Cynthia Rudin
InterpretabilityExplainability
in Black box
Cynthia Rudin, professor of computer science, electrical and computer engineering, and statistical science at Duke University, where she directs the Interpretable Machine Learning Lab. Before the 2019 Nature Machine Intelligence paper she had built inherently transparent models for consequential settings — CORELS and related certifiably optimal rule lists, and sparse scoring systems for medical and criminal-justice use. She received the 2022 AAAI Squirrel AI Award for this line of work.
Stake§
Professional and ideological. The paper is a manifesto for the research programme she is identified with, and the claim that explaining black boxes is harmful raises the standing of the interpretable-models work she and her students produce. No commercial conflict; the advocacy is open.

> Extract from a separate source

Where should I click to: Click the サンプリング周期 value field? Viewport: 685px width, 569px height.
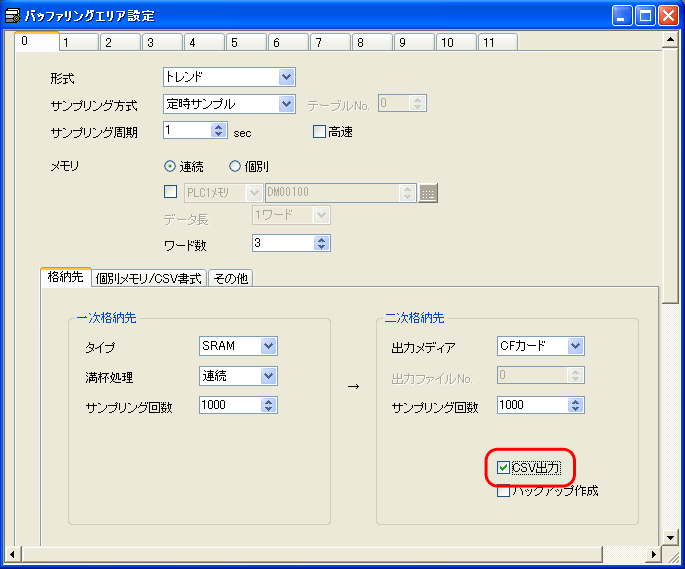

Rudin's position for this topic is that high-stakes decisions should be made by models that are interpretable by construction rather than by fitting a post-hoc explanation to a black box, since an explanation is a separate model that can disagree with the thing it explains. The argument runs directly against the model-agnostic explanation of Ribeiro's LIME, and her running example is the COMPAS recidivism tool, where opacity shields a consequential system from scrutiny. She shares the distrust of post-hoc explanation with Lipton, who deflates the very vocabulary of "interpretable" that she builds on.